Exercise prompt:
Copy the records word for word, from the first line through the line with "click(x=234, y=193)".

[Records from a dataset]

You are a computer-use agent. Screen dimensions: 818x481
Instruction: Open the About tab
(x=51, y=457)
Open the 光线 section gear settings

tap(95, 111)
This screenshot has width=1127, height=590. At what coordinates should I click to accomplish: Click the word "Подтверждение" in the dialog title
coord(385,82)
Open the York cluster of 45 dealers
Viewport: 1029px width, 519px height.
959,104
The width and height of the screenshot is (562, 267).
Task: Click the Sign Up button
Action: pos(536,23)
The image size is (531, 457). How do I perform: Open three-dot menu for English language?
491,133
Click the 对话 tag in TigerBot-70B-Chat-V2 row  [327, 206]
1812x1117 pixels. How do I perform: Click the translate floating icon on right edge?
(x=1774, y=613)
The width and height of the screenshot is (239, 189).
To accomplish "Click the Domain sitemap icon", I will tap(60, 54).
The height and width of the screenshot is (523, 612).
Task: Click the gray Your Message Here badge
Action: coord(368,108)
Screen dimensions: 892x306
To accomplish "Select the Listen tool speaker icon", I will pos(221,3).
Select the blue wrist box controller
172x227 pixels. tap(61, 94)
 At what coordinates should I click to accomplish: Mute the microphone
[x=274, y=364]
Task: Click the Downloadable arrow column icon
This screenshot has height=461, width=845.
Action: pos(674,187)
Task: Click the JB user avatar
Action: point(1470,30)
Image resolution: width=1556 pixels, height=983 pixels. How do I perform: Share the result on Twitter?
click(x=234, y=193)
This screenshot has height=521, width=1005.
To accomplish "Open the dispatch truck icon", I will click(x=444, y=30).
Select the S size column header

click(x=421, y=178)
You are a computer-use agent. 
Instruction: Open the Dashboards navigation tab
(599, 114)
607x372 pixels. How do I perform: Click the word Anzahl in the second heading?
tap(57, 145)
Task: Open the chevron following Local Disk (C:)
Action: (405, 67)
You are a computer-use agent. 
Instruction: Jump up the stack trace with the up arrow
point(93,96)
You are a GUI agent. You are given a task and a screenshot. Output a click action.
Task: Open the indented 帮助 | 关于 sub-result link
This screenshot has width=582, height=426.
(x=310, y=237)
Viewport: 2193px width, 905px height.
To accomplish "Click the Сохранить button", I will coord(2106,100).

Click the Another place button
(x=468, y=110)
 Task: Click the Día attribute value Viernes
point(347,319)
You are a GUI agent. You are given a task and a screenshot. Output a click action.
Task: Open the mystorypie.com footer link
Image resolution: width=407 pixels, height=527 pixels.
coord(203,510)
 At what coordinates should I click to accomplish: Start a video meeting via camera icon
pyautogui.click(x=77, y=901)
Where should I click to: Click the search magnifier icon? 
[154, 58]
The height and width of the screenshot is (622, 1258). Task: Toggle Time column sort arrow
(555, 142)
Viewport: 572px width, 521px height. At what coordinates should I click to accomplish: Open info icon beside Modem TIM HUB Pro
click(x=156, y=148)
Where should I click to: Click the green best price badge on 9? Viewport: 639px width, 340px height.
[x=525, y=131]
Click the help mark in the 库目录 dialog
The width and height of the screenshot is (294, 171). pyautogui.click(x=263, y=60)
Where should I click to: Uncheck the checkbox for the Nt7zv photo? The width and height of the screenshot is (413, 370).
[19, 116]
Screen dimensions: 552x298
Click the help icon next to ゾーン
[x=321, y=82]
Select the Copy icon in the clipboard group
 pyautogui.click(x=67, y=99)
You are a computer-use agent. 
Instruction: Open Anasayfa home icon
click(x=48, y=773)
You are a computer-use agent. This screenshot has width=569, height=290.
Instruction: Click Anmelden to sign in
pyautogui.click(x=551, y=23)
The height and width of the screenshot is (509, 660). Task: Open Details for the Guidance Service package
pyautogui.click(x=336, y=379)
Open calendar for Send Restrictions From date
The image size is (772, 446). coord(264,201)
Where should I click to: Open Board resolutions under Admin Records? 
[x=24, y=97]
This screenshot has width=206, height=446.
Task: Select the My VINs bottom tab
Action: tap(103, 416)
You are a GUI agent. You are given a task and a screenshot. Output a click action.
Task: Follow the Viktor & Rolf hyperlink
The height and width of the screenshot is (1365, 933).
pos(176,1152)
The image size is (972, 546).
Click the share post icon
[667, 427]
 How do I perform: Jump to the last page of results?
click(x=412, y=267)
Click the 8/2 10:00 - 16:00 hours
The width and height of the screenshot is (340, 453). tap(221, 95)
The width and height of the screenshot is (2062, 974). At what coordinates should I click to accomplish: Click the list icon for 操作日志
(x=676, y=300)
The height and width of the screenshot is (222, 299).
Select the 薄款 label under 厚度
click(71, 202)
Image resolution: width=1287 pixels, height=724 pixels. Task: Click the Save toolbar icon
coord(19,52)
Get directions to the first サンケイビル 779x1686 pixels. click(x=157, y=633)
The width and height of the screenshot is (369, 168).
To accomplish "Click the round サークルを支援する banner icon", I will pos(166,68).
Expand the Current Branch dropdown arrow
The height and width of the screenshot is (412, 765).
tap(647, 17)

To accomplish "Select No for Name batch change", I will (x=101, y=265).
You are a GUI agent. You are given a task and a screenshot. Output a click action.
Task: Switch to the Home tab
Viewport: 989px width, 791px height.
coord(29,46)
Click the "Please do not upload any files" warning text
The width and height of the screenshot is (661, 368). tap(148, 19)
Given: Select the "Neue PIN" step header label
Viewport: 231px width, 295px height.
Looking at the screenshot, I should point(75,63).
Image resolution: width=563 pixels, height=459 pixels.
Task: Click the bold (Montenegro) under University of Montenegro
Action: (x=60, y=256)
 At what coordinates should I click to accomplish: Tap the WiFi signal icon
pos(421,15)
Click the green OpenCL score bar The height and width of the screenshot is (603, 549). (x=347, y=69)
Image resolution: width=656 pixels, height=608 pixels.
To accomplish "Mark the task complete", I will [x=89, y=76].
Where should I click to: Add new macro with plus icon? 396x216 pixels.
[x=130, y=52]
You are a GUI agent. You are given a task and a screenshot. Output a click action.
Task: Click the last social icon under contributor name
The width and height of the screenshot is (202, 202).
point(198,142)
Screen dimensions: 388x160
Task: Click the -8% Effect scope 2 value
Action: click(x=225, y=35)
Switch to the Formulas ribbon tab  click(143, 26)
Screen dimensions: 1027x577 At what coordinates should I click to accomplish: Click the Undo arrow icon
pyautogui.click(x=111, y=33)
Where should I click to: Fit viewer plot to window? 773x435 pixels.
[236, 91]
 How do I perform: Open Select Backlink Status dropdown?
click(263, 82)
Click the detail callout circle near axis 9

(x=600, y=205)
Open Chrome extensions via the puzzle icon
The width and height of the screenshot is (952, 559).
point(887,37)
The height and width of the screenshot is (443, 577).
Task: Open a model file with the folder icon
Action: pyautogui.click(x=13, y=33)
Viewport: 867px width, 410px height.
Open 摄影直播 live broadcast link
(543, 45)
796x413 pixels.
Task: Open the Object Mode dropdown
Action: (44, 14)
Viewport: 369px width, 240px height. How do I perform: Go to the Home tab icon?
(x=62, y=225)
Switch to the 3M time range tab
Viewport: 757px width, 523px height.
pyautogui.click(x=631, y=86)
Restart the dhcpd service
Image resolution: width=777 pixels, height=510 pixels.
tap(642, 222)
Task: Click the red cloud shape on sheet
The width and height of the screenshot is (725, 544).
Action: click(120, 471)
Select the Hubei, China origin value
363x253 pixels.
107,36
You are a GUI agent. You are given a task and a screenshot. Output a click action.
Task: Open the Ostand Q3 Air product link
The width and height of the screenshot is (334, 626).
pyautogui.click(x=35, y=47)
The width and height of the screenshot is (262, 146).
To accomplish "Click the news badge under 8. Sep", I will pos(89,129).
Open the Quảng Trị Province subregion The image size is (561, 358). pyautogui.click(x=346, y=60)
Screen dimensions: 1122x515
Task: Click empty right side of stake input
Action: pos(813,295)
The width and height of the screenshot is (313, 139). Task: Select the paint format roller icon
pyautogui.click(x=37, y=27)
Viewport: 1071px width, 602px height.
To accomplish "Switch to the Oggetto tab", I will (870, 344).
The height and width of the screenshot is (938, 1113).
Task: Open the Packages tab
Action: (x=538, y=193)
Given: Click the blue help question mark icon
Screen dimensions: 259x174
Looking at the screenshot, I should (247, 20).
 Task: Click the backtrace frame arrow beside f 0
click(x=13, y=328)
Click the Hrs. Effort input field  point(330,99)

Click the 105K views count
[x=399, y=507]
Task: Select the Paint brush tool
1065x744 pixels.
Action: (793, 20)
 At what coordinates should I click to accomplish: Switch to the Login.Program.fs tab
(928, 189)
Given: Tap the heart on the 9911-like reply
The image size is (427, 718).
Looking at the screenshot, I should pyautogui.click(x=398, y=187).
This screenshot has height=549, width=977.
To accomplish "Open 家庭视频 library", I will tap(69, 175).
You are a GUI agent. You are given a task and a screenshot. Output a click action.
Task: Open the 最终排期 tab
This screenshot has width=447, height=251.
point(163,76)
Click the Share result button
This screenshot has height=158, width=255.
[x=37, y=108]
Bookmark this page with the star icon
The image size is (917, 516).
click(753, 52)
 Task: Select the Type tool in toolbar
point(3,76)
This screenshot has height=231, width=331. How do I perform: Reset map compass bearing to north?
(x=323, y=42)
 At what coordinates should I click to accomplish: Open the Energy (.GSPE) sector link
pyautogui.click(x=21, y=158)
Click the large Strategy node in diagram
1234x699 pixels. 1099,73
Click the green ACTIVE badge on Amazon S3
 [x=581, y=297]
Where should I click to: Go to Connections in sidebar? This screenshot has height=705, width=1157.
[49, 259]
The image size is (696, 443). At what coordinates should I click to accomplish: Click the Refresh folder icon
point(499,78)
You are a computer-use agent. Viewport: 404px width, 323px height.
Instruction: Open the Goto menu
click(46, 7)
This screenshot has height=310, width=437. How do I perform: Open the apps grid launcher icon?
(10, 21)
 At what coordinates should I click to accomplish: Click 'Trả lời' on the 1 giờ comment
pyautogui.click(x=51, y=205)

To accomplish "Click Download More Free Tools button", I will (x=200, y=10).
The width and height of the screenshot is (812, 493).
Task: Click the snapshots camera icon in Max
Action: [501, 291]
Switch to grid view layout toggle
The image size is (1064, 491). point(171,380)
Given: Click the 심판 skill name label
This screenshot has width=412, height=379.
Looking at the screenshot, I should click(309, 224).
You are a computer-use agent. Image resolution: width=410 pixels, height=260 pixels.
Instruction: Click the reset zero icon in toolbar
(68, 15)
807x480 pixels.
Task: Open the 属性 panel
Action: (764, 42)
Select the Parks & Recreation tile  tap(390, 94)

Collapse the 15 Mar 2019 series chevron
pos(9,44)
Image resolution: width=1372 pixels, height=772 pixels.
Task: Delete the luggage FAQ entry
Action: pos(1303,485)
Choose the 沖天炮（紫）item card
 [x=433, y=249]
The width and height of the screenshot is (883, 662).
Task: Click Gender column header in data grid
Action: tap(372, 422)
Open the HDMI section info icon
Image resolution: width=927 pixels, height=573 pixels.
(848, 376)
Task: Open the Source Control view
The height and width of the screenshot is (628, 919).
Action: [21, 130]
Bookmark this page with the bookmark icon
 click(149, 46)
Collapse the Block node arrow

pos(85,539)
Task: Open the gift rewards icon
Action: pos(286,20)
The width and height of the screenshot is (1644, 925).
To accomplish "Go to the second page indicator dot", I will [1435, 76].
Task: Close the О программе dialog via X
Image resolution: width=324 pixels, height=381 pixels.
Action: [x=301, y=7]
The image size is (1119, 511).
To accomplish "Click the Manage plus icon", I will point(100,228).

Output of the task:
You are a computer-use agent. Screen dimensions: 818x481
Instruction: Open the About tab
(x=51, y=457)
Open the 光线 section gear settings

tap(95, 111)
This screenshot has width=1127, height=590. At what coordinates should I click to accomplish: Click the word "Подтверждение" in the dialog title
coord(385,82)
Open the York cluster of 45 dealers
Viewport: 1029px width, 519px height.
959,104
The width and height of the screenshot is (562, 267).
Task: Click the Sign Up button
Action: pos(536,23)
The image size is (531, 457). How do I perform: Open three-dot menu for English language?
491,133
Click the 对话 tag in TigerBot-70B-Chat-V2 row  [327, 206]
1812x1117 pixels. How do I perform: Click the translate floating icon on right edge?
(x=1774, y=613)
The width and height of the screenshot is (239, 189).
To accomplish "Click the Domain sitemap icon", I will tap(60, 54).
The height and width of the screenshot is (523, 612).
Task: Click the gray Your Message Here badge
Action: coord(368,108)
Screen dimensions: 892x306
To accomplish "Select the Listen tool speaker icon", I will pos(221,3).
Select the blue wrist box controller
172x227 pixels. tap(61, 94)
 At what coordinates should I click to accomplish: Mute the microphone
[x=274, y=364]
Task: Click the Downloadable arrow column icon
This screenshot has height=461, width=845.
Action: pos(674,187)
Task: Click the JB user avatar
Action: point(1470,30)
Image resolution: width=1556 pixels, height=983 pixels. How do I perform: Share the result on Twitter?
click(x=234, y=193)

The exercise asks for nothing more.